Há não muitas semanas, num seminário na Ucrânia, ouvi da boca de Leon Panetta, figura grada de administrações democráticas, a afirmação de que Donald Trump teria “muito fortes possibilidades” de vir a ser o próximo presidente americano. Devo dizer que, até esse momento, dava a hipótese completamente por absurda, irracional, sem sentido. Talvez porque, como muitos, transformei em certezas os meus desejos, num processo mental que os anglo-saxónicos designam por “wishful thinking".
Os impactos negativos potenciais de uma vitória de Trump eram para mim tão evidentes, a fragilidade das suas propostas tão óbvia, que qualquer racionalidade mínima tornava o cenário implausível.
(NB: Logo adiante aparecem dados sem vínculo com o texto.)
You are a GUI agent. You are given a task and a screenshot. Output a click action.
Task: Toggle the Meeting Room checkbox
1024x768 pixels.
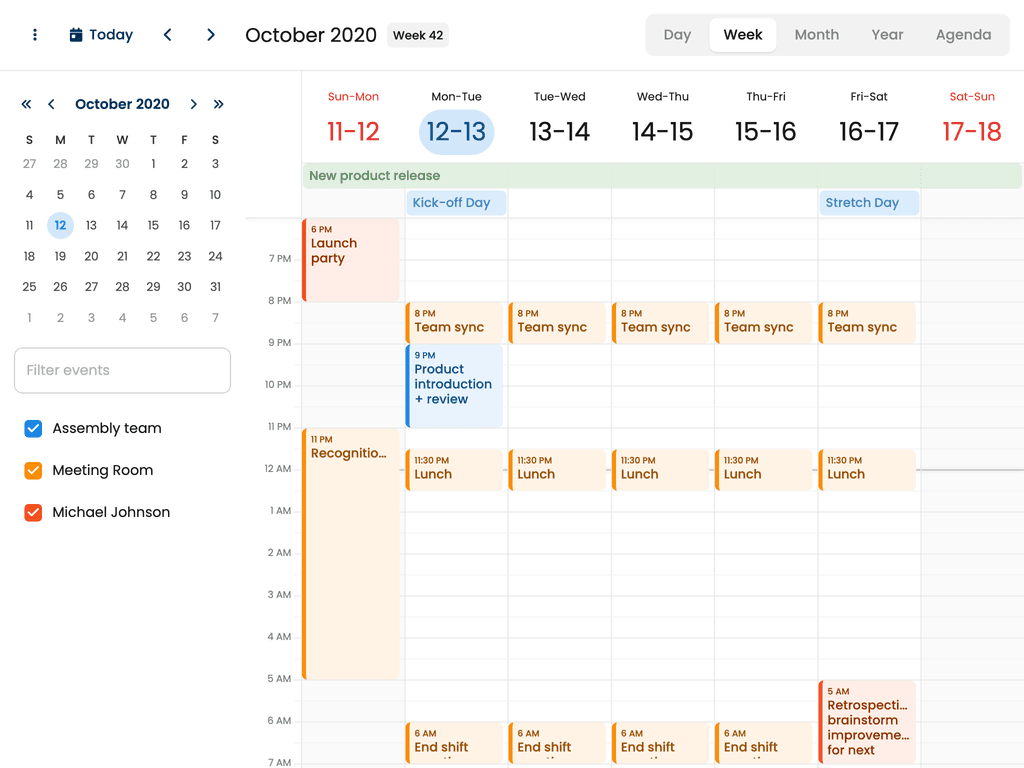click(33, 470)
Só que a nossa racionalidade não se impõe à liberdade do voto secreto, por muito que às vezes sejamos tentados a desvalorizar a sua legitimidade.
Talvez mais do que um feito a crédito de Trump, a sua vitória é a constatação, clara e chocante, de que uma parte importante da América se rege por estímulos extremamente simples, assentes em ideias-chave quase caricaturais, por inseguranças e medos, por preconceitos e crenças, muitas vezes incapazes de passarem no teste da verdade dos factos.
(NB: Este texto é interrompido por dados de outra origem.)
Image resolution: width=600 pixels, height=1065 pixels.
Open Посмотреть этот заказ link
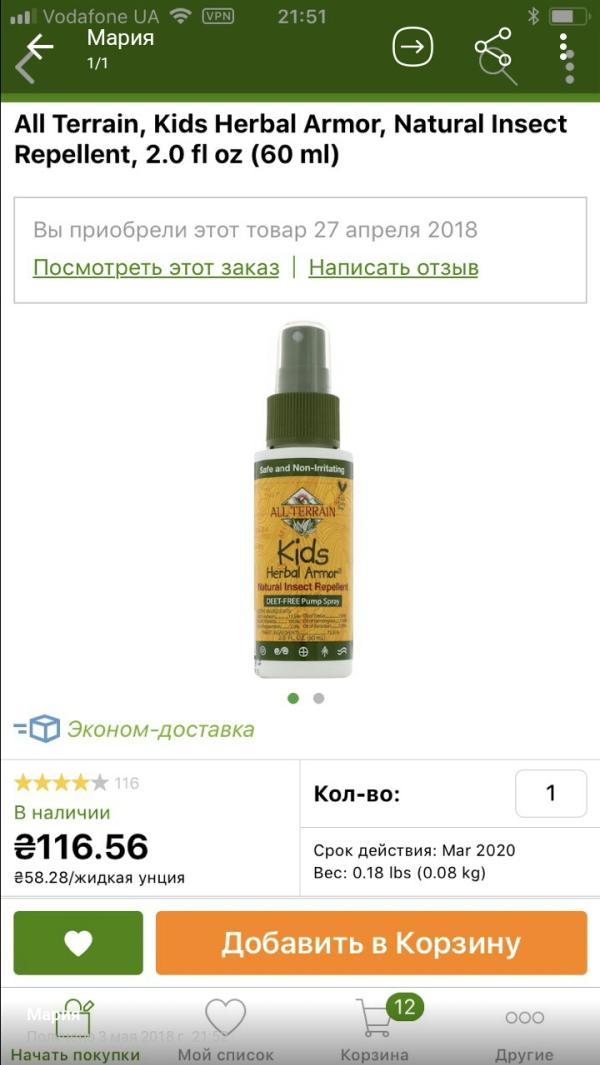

Sabia-se que essa América existia, ironizava-se com esse mundo bizarro que víamos nos filmes, herdeiro moderno das “vinhas da ira”. Não se pensava que a cumulação de todos esses múltiplos fatores de descontentamento e de mal-estar viesse a ter uma expressão tão forte. Trump teve a arte de saber captar em seu favor a chave para transformar esses sentimentos em votos. E, goste-se ou não, a democracia também é isto.
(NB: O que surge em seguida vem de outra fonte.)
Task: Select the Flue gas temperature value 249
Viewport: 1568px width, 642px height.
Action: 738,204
E agora? Trump presidente terá, com toda a certeza, um discurso diferente de Trump candidato. Mas até que ponto? Conseguirá a máquina republicana rodeá-lo com gente responsável, que ajude a transmutar uma caricatura num estadista? Em que medida algumas das suas propostas radicais, nas políticas internas ou na ordem internacional, irão claudicar no contraste com a realidade? Grande parte do mundo, para quem a liderança americana não é de todo indiferente, está agora em estado de choque. Eu também, confesso. Mas é a vida! Agora, temos de aprender a viver com Trump.